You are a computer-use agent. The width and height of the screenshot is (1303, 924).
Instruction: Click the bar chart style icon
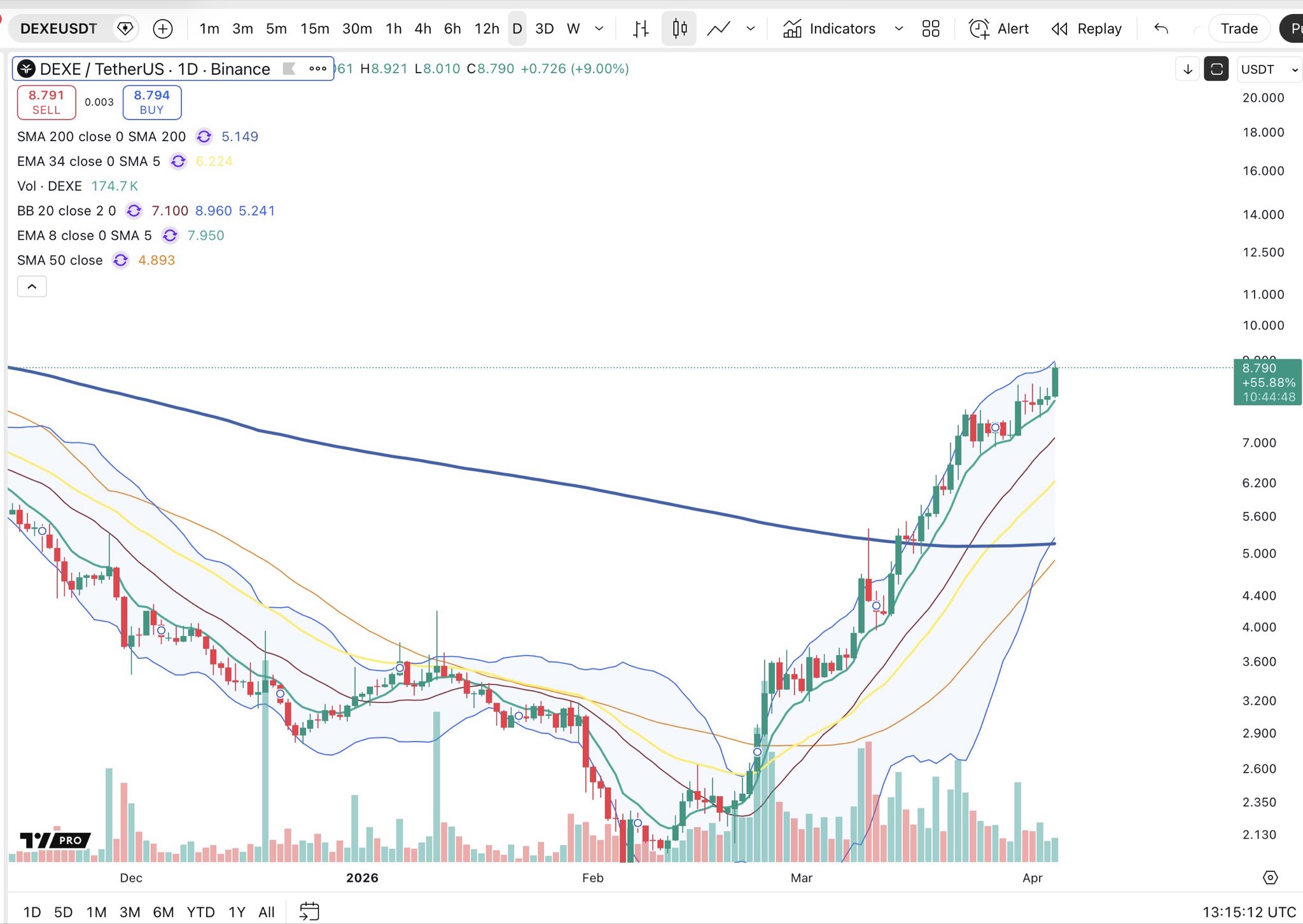tap(641, 29)
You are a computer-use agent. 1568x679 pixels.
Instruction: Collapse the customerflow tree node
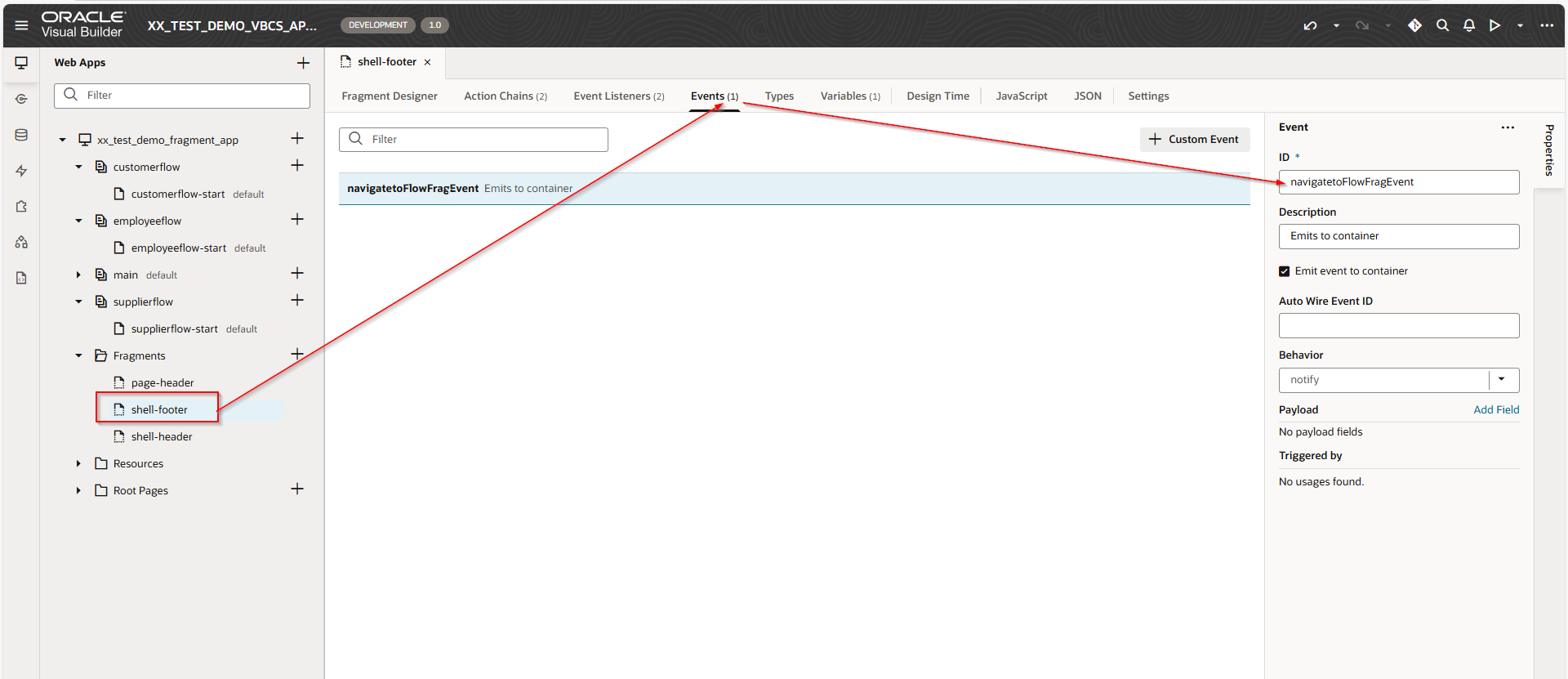pos(79,167)
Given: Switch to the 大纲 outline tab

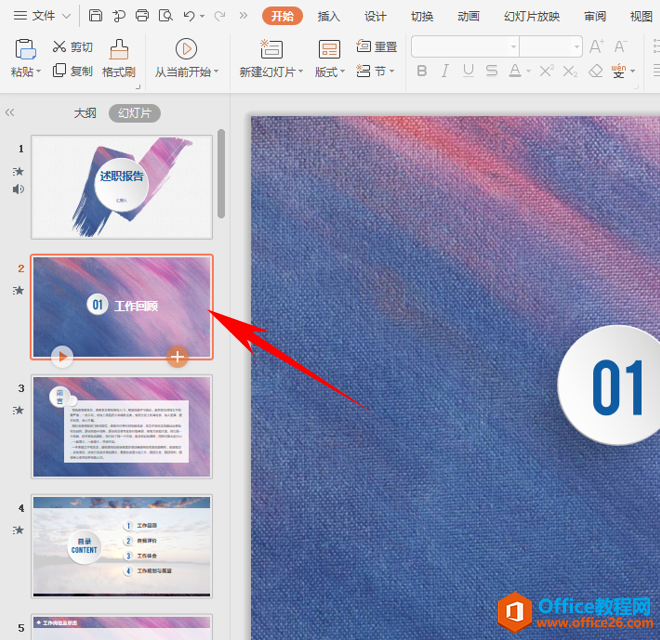Looking at the screenshot, I should click(85, 113).
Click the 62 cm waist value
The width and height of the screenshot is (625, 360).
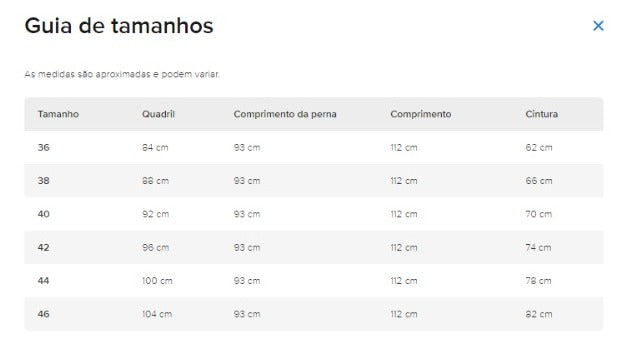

> **What is being asked**
Copy out all of the text in the data above exactly as it appears, leaving out the pictures.

> **Worked solution**
You are a computer-use agent. The width and height of the screenshot is (1303, 924).
Instruction: Click the bar chart style icon
tap(641, 29)
You are a computer-use agent. 1568x679 pixels.
Instruction: Collapse the customerflow tree node
pos(79,167)
Given: Switch to the 大纲 outline tab

Looking at the screenshot, I should click(85, 113).
Click the 62 cm waist value
The width and height of the screenshot is (625, 360).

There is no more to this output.